- Dettagli
- Categoria: 2021
- Pubblicato Venerdì, 08 Ottobre 2021 10:14
- Visite: 692
Si va avanti a tappe forzate, riunioni, incontri, definizione di proposte che puntano a dare risposte immediate concrete alle tante domande generate da un precariato che continua a condizionare la vita di migliaia di lavoratori in forza con contratti a tempo indeterminato, determinato e/o utilizzato in ASU, presso le diversificate Pubbliche Amministrazioni presenti sul territorio della Regione Sicilia.
La ferma e mirata azione sindacale posta in essere da questa segreteria MGL Regione e Autonomie Locali è finalizzata a rimuovere tutte quelle cause ostative che di fatto, a nostro modo di vedere, continuano a limitare il conseguimento di un risultato possibile e a portata di mano, il più delle volte messo in discussione dall’agire improprio di una classe politica poco attenta e distratta che affronta il tutto con superficialità, motivata magari com’è da un volere mantenere in uno stato di bisogno e sudditanza migliaia di famiglie interessate .
Ebbene, ora ci chiediamo come si può :
- continuare a sostenere la percorribilità dell’art 36 della l.r. 9/2021 impugnato lo scorso mese di Giugno dal Consiglio dei Ministri, proponendo ricorsi, appellandosi al nulla e poi mettere in discussione l'esigua copertura finanziaria, ipotizzando la cancellazione delle somme assegnate per le stesse stabilizzazione del personale ASU;
- come si può legiferare a favore di chi oggi in servizio presso gli enti locali con contratto a tempo determinato intende optare per l’incentivo economico di cui all’art 3 comma 19 della l. r. 27/2016 quale misura di fuoriuscita alternativa alla stabilizzazione con contratto a tempo indeterminato, proponendo la riduzione da 10 a 5 il numero necessario di anni per il raggiungimento del requisito pensionabile, al disotto dei quali non ricorre il requisito utile per essere ammessi al beneficio (art 12 l.r. 22/2021), per poi farsi impugnare la norma lo scorso 29/09/2021 dal Consiglio dei Ministri, perché manca il riferimento normativo della copertura finanziaria;
- come può un Governo Regionale contraddire il proprio operato, procedendo all’approvazione di una legge “Norme in materia di enti locali” lo scorso mese di Febbraio 2021, dopo avere stralciato durante l’esame del medesimo testo in Commissione Affari Istituzionali nella seduta del 15/12/2020, le disposizioni dallo stesso proposte a favore della stabilizzazione del personale contrattista in servizio presso enti in dissesto o con piani di riequilibrio approvati, quali interessi ?????

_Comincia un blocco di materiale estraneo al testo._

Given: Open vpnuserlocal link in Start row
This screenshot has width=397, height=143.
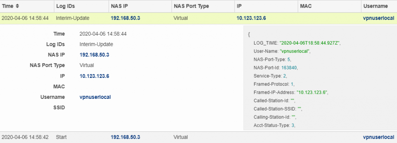Looking at the screenshot, I should [378, 137].
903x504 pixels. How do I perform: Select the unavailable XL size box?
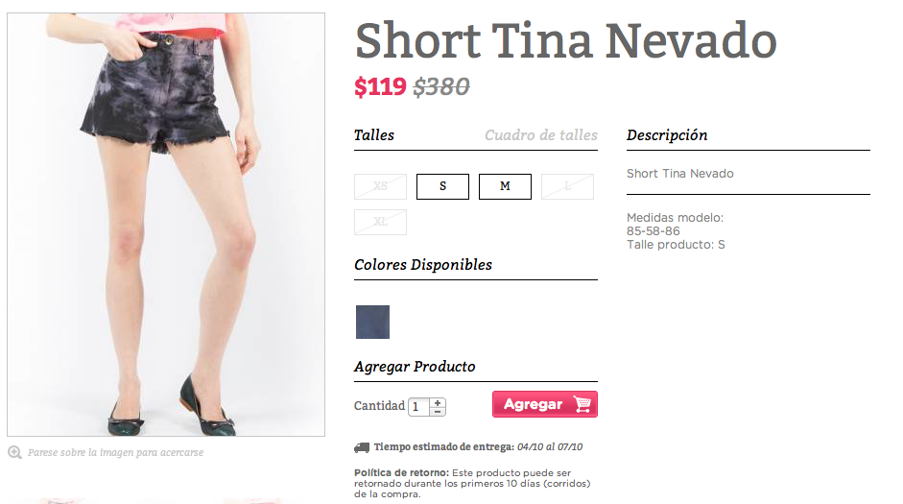tap(381, 222)
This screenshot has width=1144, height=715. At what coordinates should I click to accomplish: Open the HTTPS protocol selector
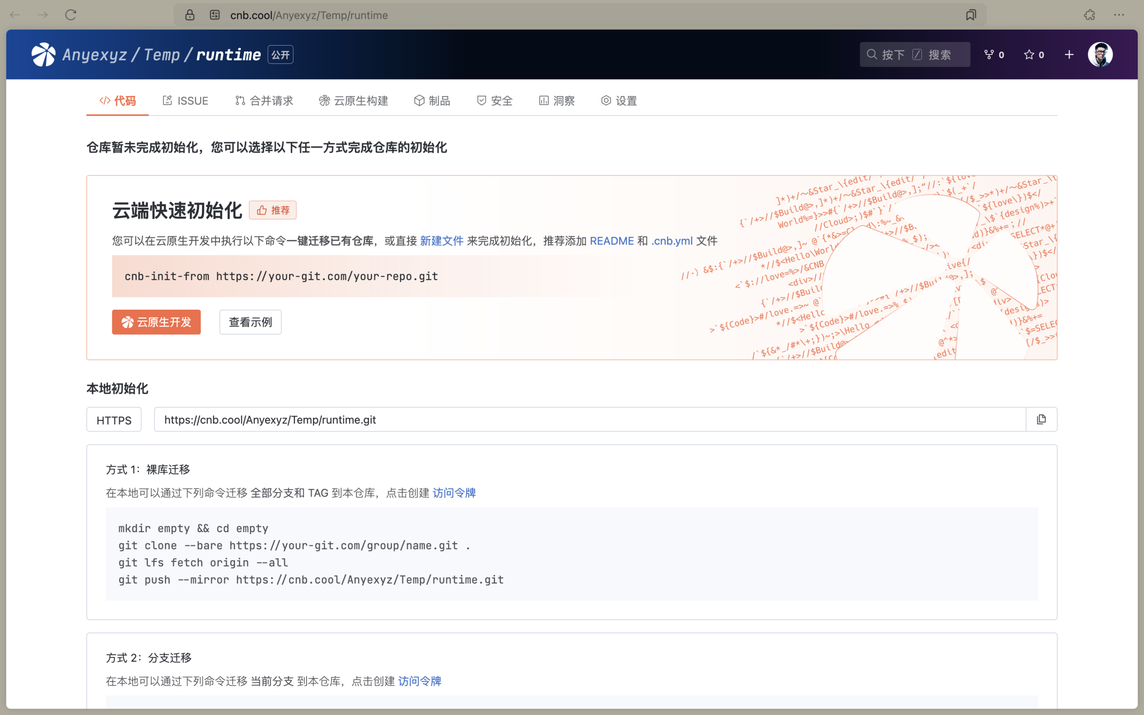114,419
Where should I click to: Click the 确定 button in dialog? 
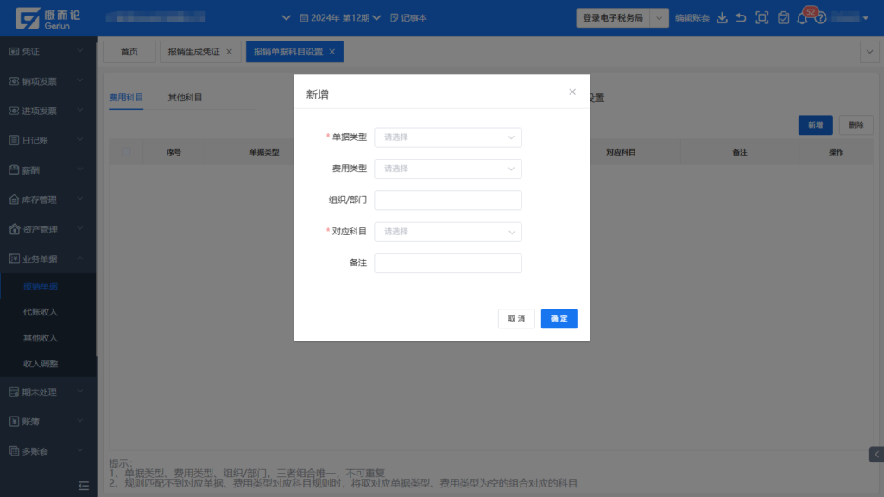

- come può lo stesso Governo Regionale proporre gli articoli stralciati, come emendamento al Decreto Crescita in discussione al Parlamento Nazionale lo scorso mese di Maggio 2021 e farseli bocciare perché non compatibili con la materia trattata, quando questa segreteria MGL Regione e Autonomie Locali aveva sollecitato la condivisione dell’emendamento da questa predisposto al Decreto Brunetta (Decreto 80/2021) perché più attinente alla materia trattata, domande che attendono ancora una risposta ;
- come possono le amministrazioni locali pretendere che il numero di unità di personale di cui dispongono oggi, ridimensionato com'è, nei numeri e nel monte ore contrattualizzato rispetto alle esigenze della dotazione organica, riscontri i carichi di lavoro loro assegnati senza porsi alcun problema, o dare spiegazioni sulla destinazione delle economie maturate a seguito delle cessazioni da lavoro del personale andato in quiescenza o per altra causa non presta più servizio, quando queste potevano e andavano investite sul personale in servizio ricontrattualizando il loro monte ore a fulltime, dispensando contestualmente serenità e funzionalità dei servizi .
Nel prossimo comunicato stampa renderemo conto del nostro operato e pubblicheremo le proposte che stiamo depositando all’ARS e trasmettendo alle Amministrazioni interessate.